Analytics Advertising wants to out-innovate its local rivals by internationalising its business rapidly

By Radithebe Rammutle   

Talifhani Mamafha, founder and Chief Executive Officer (CEO) of Analytics Advertising, has what it takes to become one of South Africa’s (SA) greatest entrepreneurs. Sitting in a corner office of a modern office park in Midrand (SA), Mamafha oversees a staff complement of 36 members, some locally based and others in Botswana. He views the world as an oyster, and with a strong vision and innovation, he believes that the hidden pearls the world has to offer can be found. 

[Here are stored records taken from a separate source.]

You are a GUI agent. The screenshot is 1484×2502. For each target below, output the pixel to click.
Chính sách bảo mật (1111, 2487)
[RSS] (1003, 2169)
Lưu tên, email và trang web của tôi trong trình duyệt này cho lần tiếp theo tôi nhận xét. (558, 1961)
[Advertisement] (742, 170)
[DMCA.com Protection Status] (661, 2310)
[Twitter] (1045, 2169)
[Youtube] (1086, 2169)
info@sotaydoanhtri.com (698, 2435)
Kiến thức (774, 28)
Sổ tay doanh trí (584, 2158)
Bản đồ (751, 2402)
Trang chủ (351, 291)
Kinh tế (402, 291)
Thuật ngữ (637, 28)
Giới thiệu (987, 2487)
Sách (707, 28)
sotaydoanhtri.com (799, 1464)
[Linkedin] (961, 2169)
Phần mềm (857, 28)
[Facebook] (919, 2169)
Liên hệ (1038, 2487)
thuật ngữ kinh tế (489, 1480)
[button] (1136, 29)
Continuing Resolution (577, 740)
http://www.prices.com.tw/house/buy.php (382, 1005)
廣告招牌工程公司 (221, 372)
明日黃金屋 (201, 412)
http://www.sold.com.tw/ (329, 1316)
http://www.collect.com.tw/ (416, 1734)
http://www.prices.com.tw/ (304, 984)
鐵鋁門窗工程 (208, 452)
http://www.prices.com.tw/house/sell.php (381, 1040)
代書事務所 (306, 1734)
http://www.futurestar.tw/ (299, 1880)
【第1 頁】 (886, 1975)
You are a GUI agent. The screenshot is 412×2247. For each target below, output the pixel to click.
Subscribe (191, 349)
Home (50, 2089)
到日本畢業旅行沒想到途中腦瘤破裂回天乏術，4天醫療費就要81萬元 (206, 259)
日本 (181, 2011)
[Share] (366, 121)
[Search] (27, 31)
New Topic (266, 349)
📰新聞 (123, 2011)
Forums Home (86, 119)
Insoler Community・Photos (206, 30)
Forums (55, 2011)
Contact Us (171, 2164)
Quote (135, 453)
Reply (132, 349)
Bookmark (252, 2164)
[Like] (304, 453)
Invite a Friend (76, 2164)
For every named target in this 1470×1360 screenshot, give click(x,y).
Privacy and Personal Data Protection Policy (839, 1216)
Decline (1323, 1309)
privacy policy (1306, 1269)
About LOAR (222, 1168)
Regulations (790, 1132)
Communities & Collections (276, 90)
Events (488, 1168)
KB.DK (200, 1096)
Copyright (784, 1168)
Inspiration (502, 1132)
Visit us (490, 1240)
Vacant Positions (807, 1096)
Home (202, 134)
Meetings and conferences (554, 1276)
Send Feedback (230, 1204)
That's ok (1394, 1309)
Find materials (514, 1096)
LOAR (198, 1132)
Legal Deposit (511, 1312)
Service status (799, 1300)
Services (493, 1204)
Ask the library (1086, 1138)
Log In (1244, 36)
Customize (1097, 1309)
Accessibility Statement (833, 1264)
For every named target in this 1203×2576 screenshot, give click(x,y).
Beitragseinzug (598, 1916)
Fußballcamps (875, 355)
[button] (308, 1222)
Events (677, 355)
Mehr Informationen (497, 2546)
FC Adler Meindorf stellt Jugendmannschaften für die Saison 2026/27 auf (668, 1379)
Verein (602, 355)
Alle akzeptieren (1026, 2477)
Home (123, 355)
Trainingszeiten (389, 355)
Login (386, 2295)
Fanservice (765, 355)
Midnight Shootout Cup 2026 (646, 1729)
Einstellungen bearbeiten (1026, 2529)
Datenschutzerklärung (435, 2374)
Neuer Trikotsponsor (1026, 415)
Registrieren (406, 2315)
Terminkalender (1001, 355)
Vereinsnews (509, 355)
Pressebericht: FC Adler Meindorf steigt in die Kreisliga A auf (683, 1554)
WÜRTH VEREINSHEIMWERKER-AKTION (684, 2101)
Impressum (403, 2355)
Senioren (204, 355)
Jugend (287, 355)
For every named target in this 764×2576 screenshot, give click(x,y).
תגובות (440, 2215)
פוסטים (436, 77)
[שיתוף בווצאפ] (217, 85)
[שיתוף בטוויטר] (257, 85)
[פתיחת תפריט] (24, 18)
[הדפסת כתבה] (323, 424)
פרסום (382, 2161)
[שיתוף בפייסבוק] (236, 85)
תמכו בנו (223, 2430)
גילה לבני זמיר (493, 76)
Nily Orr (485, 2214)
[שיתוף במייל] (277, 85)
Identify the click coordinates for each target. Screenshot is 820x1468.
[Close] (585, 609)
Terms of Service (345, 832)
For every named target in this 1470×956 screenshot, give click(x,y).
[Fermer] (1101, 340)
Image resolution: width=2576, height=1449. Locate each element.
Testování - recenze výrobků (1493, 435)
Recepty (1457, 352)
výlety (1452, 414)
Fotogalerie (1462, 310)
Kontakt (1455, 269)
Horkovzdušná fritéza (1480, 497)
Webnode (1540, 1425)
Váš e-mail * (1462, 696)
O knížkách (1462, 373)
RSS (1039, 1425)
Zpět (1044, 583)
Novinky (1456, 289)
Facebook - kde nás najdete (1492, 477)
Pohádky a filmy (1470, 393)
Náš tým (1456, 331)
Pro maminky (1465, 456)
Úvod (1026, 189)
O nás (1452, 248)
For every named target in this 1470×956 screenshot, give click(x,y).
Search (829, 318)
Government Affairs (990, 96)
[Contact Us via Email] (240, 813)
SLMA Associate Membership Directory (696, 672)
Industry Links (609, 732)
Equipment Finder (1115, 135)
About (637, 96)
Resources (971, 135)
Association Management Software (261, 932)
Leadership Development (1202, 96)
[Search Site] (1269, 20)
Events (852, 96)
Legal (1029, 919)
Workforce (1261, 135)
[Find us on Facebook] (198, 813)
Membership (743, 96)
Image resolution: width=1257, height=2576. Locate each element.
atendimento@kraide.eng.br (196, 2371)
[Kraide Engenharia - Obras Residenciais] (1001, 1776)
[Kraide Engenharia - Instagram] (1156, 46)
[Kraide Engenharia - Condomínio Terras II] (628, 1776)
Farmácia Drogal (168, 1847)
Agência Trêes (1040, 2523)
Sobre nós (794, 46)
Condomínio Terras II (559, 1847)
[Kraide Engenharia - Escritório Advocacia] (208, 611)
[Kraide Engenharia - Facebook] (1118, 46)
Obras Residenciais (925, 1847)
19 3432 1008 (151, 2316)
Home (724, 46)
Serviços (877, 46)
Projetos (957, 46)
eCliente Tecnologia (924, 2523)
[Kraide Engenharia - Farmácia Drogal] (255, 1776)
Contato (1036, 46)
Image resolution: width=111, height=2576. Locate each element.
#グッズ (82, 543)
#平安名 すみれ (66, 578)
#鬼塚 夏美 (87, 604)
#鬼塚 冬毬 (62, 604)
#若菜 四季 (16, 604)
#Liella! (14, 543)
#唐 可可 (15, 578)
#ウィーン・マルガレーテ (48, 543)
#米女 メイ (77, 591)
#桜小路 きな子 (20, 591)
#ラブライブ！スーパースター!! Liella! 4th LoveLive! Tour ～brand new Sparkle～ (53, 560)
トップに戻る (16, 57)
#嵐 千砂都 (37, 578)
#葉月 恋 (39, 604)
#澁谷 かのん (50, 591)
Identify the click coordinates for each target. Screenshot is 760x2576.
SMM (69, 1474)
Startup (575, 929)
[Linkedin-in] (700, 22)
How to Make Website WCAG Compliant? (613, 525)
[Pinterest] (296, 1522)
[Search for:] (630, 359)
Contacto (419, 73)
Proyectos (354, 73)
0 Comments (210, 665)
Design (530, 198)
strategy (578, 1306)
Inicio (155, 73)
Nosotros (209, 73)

Analytics Advertising is a data company founded in 2017. They draw large datasets from different sources and platforms and integrate them for their client so that they could be sorted to find valuable information to answer business questions and predict future trends and behaviour. It is a B2B firm that can assist clients to build e-commerce stores such as Amazon Store. The tech company offers solutions for business areas such as marketing or supply chain management in manufacturing. 

“We look at ourselves as a data company, and as a data company, you will need data scientists and engineers. We have about six software engineers, three data engineers, twelve people are data scientists and the rest are in managerial positions,” says Mamafha. 

The tech firm built an online food ordering and delivery platform called Spaza Eats in 2019 for townships in SA. With this solution, DJ Shimza’s restaurant, The Hang Awt, in Tembisa was generating ten orders per minute. However, they soon discovered that they did not have enough capacity to fill orders. They had to go back to the drawing board and are now ready to relaunch the solution with more scooters. This move pits them against majors such as Uber Eats. However, through this investment, they are hoping that restaurants and scooter drivers will make more money and for customers to buy conveniently.  

Through persistently creating new solutions and services, implementing the best human resource management practices, and building unique business models, Analytics Advertising has not only managed to stay ahead of the competition but has won five awards including the Top Entrepreneur of the Year Award from Top Empowerment.

From the get-go, Mamafha and his leadership team set their sights to become an international company. “The vision is to become a global business that is recognised for the technologies they will bring into the continent,” says Mamafha when asked about Analytics Advertising’s vision.

Global technological advancements, declining trade barriers, and increased labour and capital mobility have created opportunities for SMEs to become international rapidly. From Botswana, the start-up tech company is now planning to set up business in Bulawayo, Zimbabwe, and has secured business with the French company, Saint Gobain, in Estonia, Europe, as well as two clients in New York.  

Internationalisation is unusual but a bold strategy for start-up firms. During the early stages of their life cycles, some companies withhold from engaging in international activities such as exporting or Foreign Direct Investment (FDI). This is because small firms face greater challenges and risks than larger firms when they do expand abroad. Firstly, they do not only have to adapt their products or services to meet the needs of foreign markets, but they must adapt their management practices to the cultural norms and institutional context of the market they are entering. Furthermore, compared to large firms they often lack the scale that gives large firms the financial muscle toinvest abroad. For example, the first major challenge for firms looking to invest abroad is to decide which marketlocation offers the best cost-benefit opportunity. While big firms can invest in the due-diligence process underlying this decision, decision-makers in small firms may have to rely on their personal experience and networks they have built with customers, suppliers, or alliance partners. 

Hence the internationalisation strategy embraced by Analytics Advertising is often associated with larger 20th-century firms that have gradually grown from their domestic markets. These companies started by exporting, then they developed a foreign sales subsidiary and eventually moved into full-scale operation. Fortunately, there are signs that Analytics Advertising can pull off its strategy. Through a blended team of experienced management team, each with experience of more than five years in a corporate environment and junior professionals in the technology side of the business, the tech company has become the backbone of Pretoria Portland Cement (PPC) by providing solutions that are integrated into PPC’s production process. This alliance has enabled Analytics Advertising to internationalise its business rapidly because the tech company accompanies its client to new markets it enters. While the risks of internationalising its business too early are high, the “Born Global” firm can out-innovate its local rivals if it can pull off this strategy.